The results from the impedance data show that the average impedance at 1-kHz on the first day after the implant was 427±145kΩ, while the average over the first 3weeks was 341±161kΩ. This showed a marginal decrease of ~85kΩ. The decrease in the impedance occurs within the first couple of days, which is most likely caused from thin sections of the insulation layer that was not properly etched away. After day 5, the impedance values became more stable with marginal increases and decreases from day to day recordings. The large variations in impedance values from one sample to another are likely due to lack of control over the amount of insulation that is etched away, or the thickness of the insulation layer. The Bode phase plot of Figure Figure88 shows a capacitive behavior for the microelectrodes at low frequencies. It is speculated that there may have been a gradual increase in the surface area of the recording site due to the presence of proteins and other biological factors leading to an overall decrease in impedance.

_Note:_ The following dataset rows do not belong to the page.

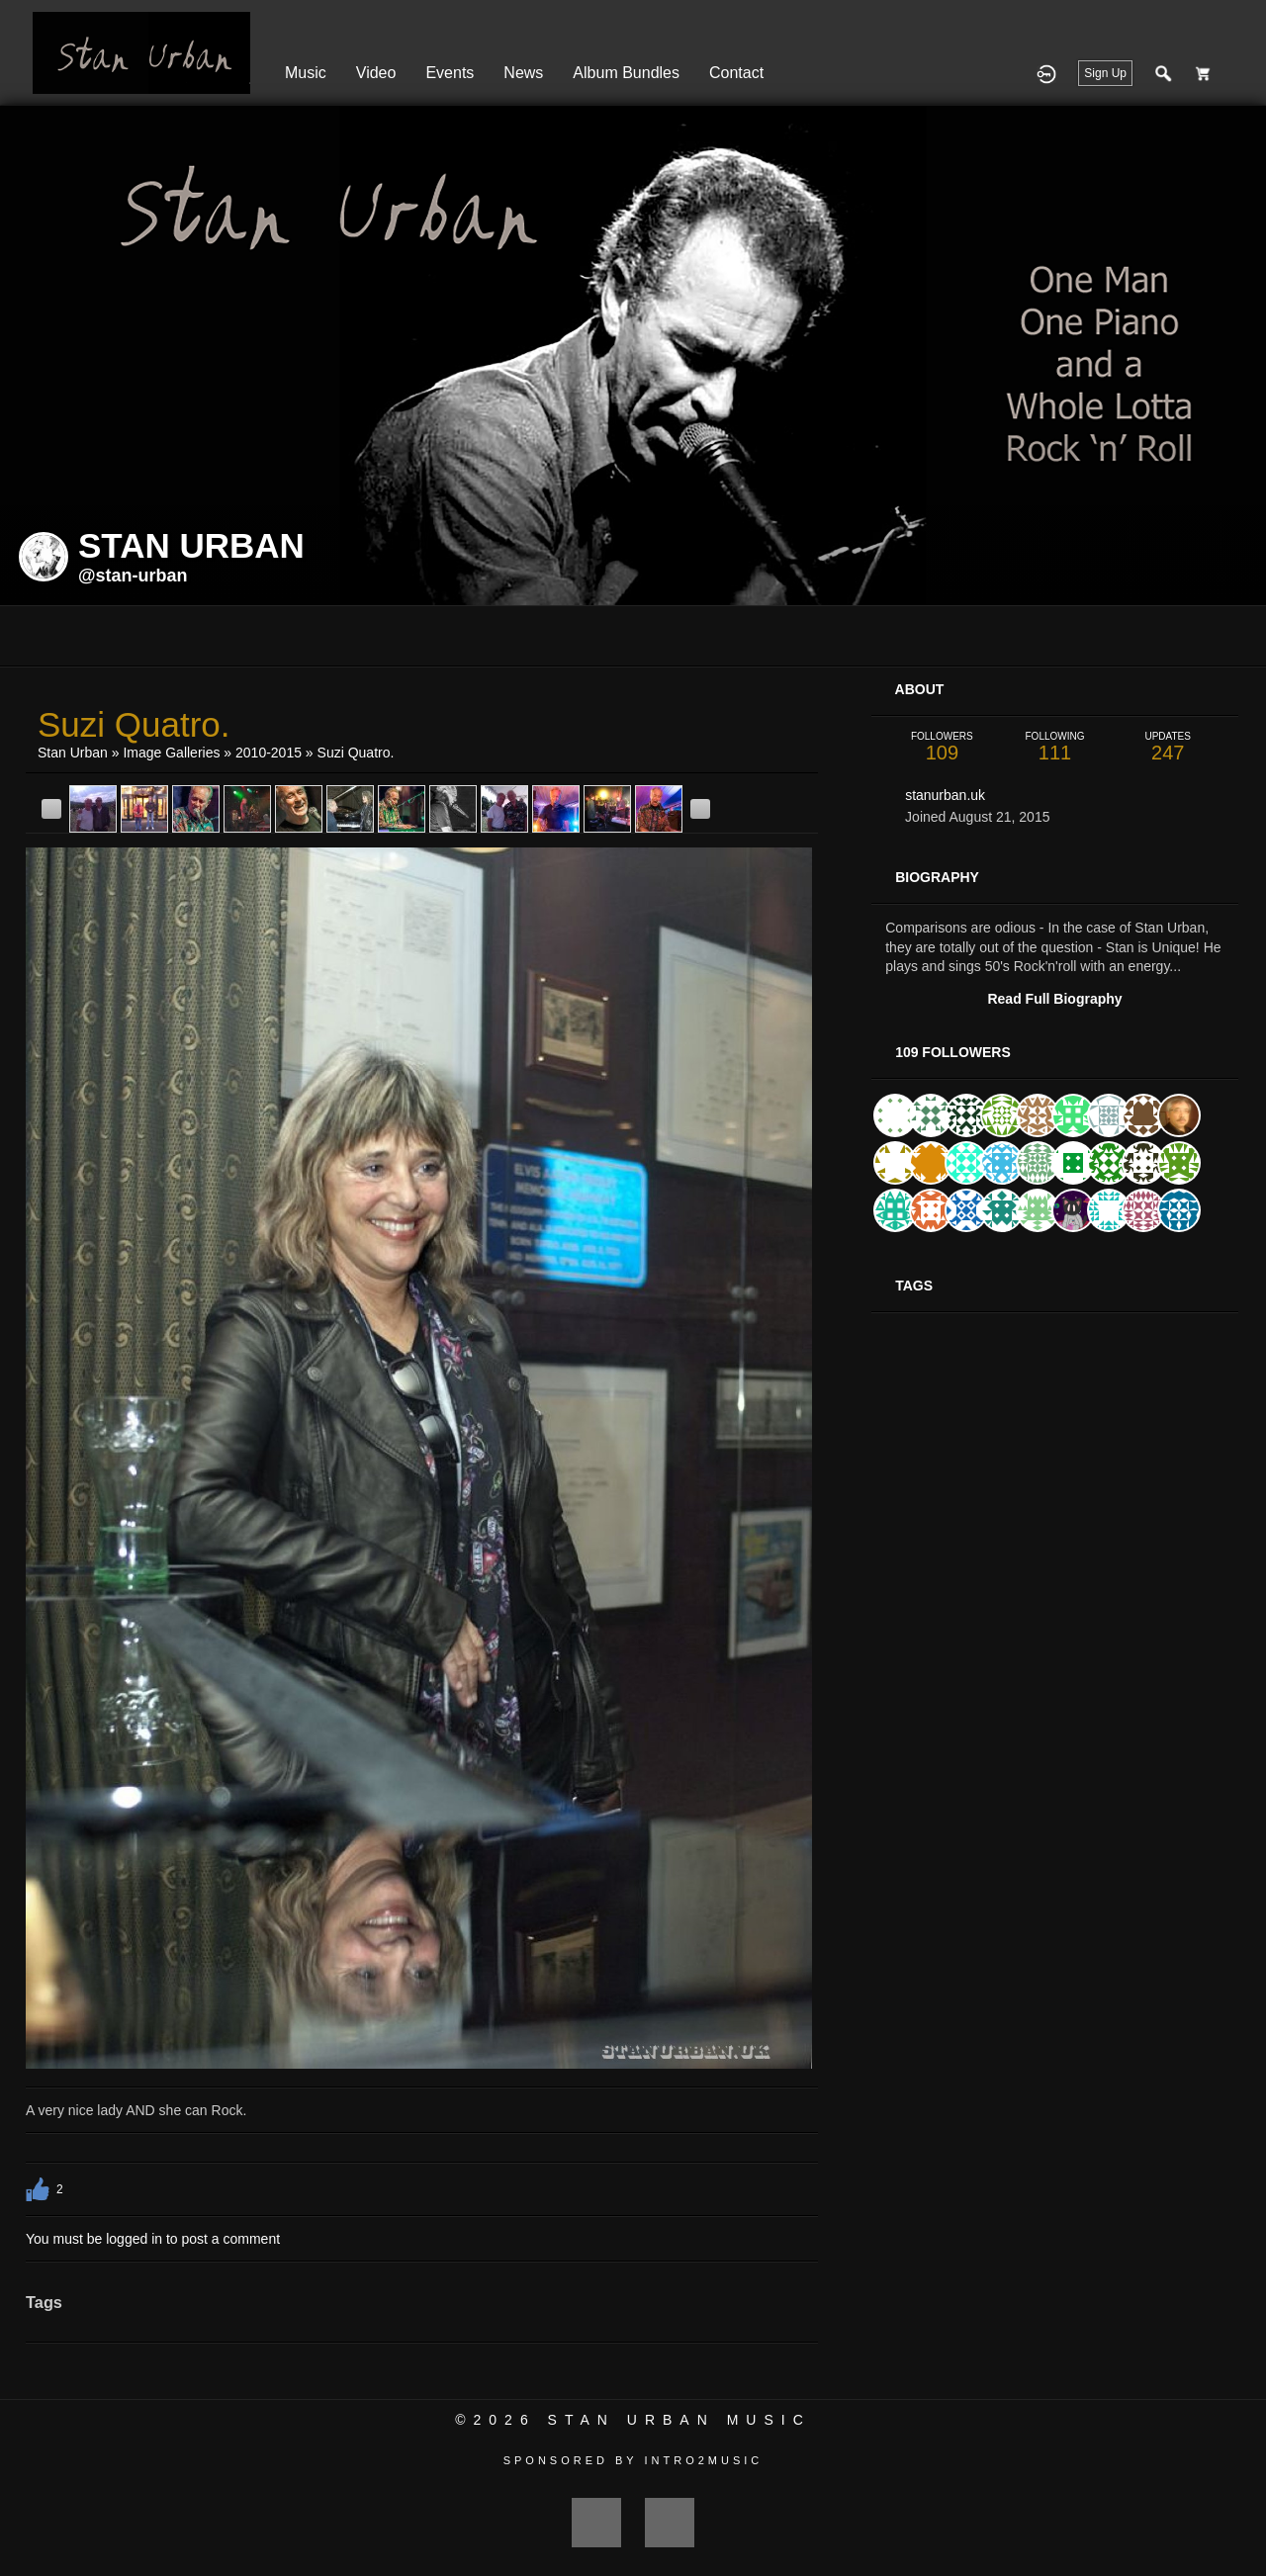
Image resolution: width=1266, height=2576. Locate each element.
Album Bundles (626, 72)
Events (449, 72)
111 (1054, 747)
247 (1168, 747)
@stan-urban (133, 575)
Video (376, 72)
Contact (736, 72)
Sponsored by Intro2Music (633, 2460)
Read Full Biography (1054, 999)
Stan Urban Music (679, 2420)
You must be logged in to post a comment (153, 2239)
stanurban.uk (945, 795)
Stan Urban (73, 752)
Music (305, 72)
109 (941, 747)
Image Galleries (171, 752)
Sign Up (1105, 73)
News (523, 72)
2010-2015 (268, 752)
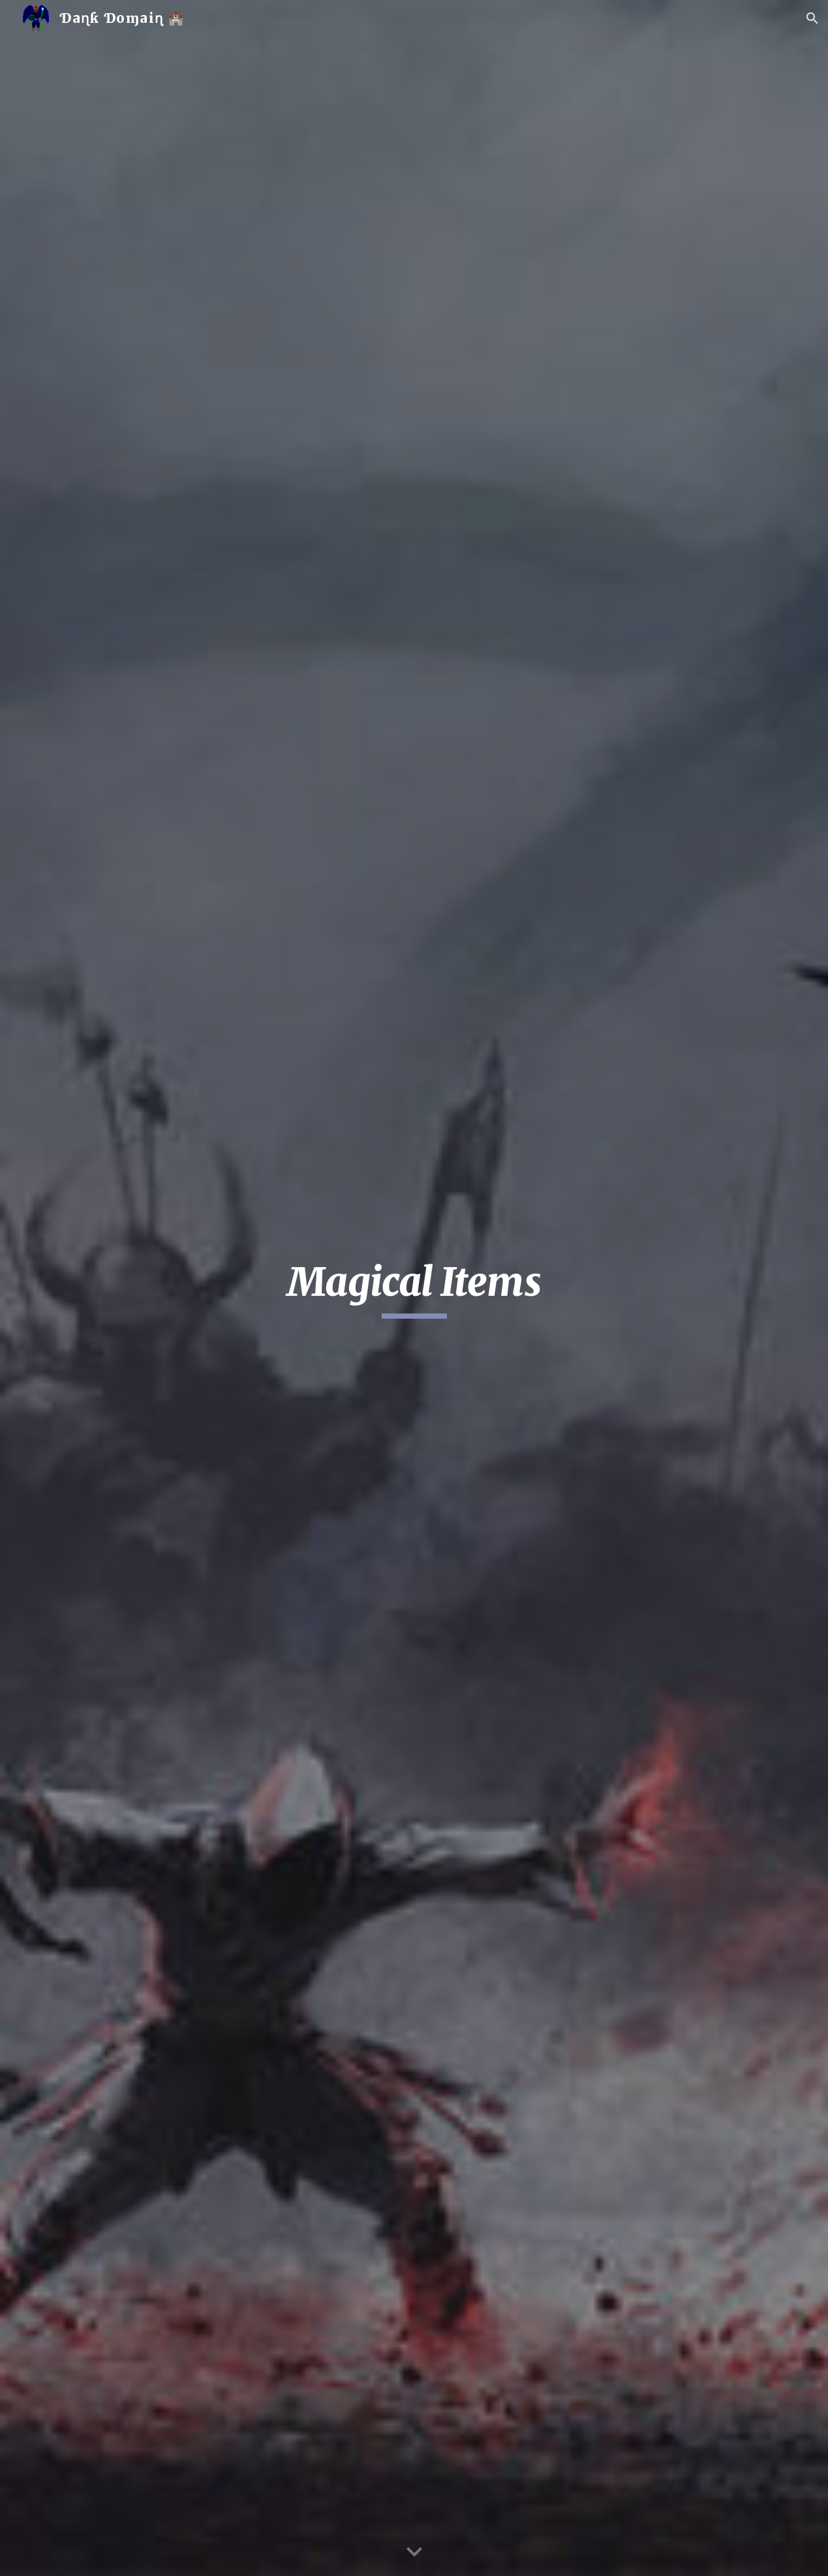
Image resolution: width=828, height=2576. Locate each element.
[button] (812, 18)
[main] (414, 1288)
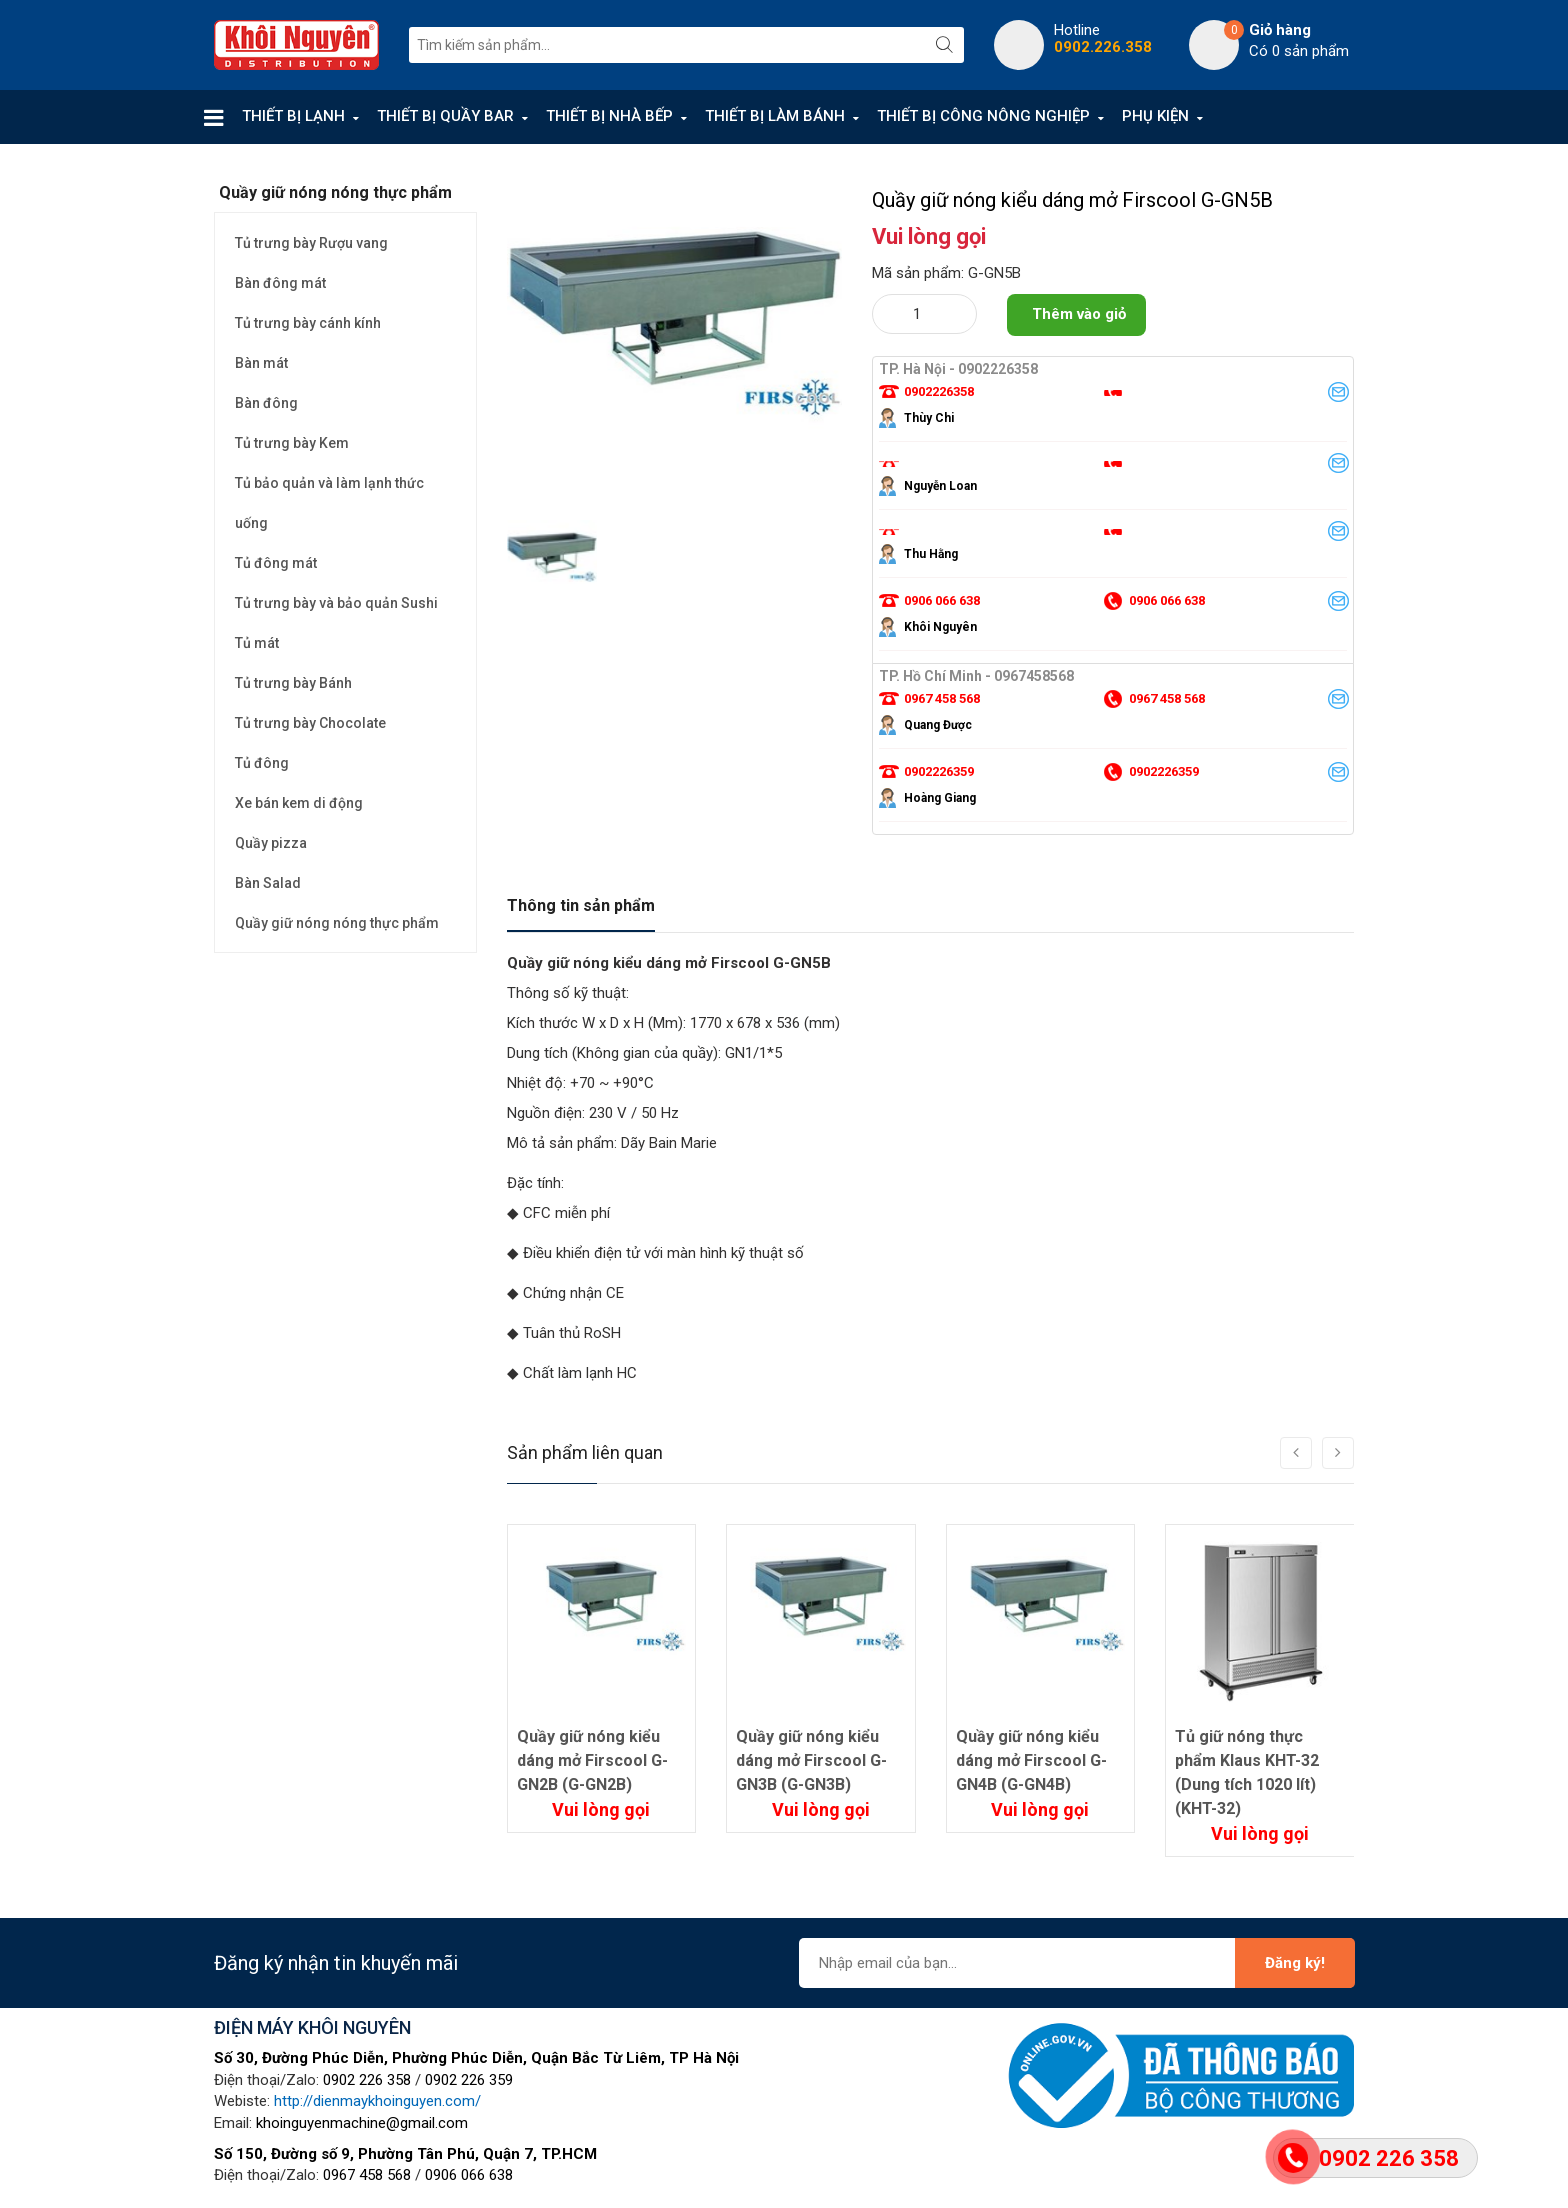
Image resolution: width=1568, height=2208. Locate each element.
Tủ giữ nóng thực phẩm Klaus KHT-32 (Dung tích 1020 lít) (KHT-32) (1247, 1772)
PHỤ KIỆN (1155, 116)
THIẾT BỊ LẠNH (293, 116)
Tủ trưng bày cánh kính (308, 323)
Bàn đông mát (280, 283)
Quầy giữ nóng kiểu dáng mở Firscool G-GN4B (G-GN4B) (1031, 1760)
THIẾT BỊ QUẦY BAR (445, 116)
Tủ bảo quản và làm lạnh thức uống (329, 503)
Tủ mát (257, 643)
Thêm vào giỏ (1079, 314)
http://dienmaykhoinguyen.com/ (377, 2101)
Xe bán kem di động (299, 803)
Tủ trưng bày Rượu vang (311, 243)
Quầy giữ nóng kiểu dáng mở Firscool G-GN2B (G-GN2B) (592, 1760)
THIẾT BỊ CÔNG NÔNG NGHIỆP (983, 116)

Finally, one of the major challenges to overcome with these MEMS devices is their packaging. Typically MEMS devices are hermetically sealed in order to prevent fluid or debris from entering the movable components. However, hermetic packaging is not feasible for the above devices since the microelectrodes extend off the edge of the chip. We have recently developed a novel packaging technique in order to prevent fluid entry and still allow our microelectrodes to move or function normally after implantation (Jackson and Muthuswamy, 2009; Jackson et al., 2009).
We tested the ability to use MEMS based movable microelectrodes to record long-term neural activity in the cerebral cortex of adult rodents. This is the first study, to our knowledge that used MEMS based actuators to move microelectrodes post-implantation in long-term experiments. A couple of the devices failed due to leakage issues in the packaging. Future work will be directed towards improving the packaging and tethering of the MEMS device on the skull in order to obtain chronic recordings.
We conclude that movable microelectrodes using MEMS actuators is a promising approach to help increase the SNR of neuronal recordings in long-term experiments. Optimization of the packaging and surgical mounting will likely lead to successful neuronal recordings lasting several years from cortical regions of the brain.
The authors declare that the research was conducted in the absence of any commercial or financial relationships that could be construed as a potential conflict of interest.
Research supported by NIH research grant R01NS055312.